"Yes," she observed. "A bridge went down with us and one of the nails spoiled a new tire. I told Miss Carberry the bridge was unsafe, but she thought, by taking it very fast--"
Bettina went over to Aggie and clutched her arm. "Do you mean to say," she quavered, "that you three women went through a bridge--"
"It was a small bridge," I put in, to relieve her mind; "and only a foot or two of water below. If only the man had not been so disagreeable--"
"Oh," she said, relieved, "you had a man with you!"
"We never take a man with us," Aggie said with dignity. "This one was fishing under the bridge and he was most ungentlemanly. Quite refused to help, and tried to get the license number so he could sue us."
"Sue you!"
"He claimed his arm was broken, but I distinctly saw him move it." Aggie, having adjusted her cap, was looking at it in the mirror. "But dear Tish thinks of everything. She had taken off the license plates."
Bettina had gone really pale. She seemed at a loss, and impatient at herself for being so. "You--you won't have tea?" she asked.
"No, thank you."
"Would you--perhaps you would prefer whiskey and soda."
Aggie turned on her a reproachful eye. "My dear girl," she said, "with the exception of a little home-made wine used medicinally we drink nothing.
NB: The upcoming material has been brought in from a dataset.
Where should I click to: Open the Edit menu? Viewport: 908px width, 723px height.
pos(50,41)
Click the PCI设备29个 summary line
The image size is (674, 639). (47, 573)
I am the secretary of the Woman's Prohibition Party."
Bettina left us shortly after that to arrange for putting up Letitia and Aggie. She gave them her mother's room, and whatever impulse she may have had to put the Presbyterian Psalter by the bed, she restrained it. By midnight Drummond's "Natural Law" had disappeared from my table and a novel had taken its place. But Bettina had not lost her air of bewilderment.
That first evening was very quiet. A young man in white flannels called, and he and Letitia spent a delightful evening on the porch talking spark-plugs and carbureters. Bettina sat in a corner and looked at the moon. Spoken to, she replied in monosyllables in a carefully sweet tone. The young man's name was Jasper McCutcheon.
It developed that Jasper owned an old racing-car which he kept in the Bailey garage, and he and Tish went out to look it over. They very politely asked us all to go along, but Bettina refusing, Aggie and I sat with her and looked at the moon.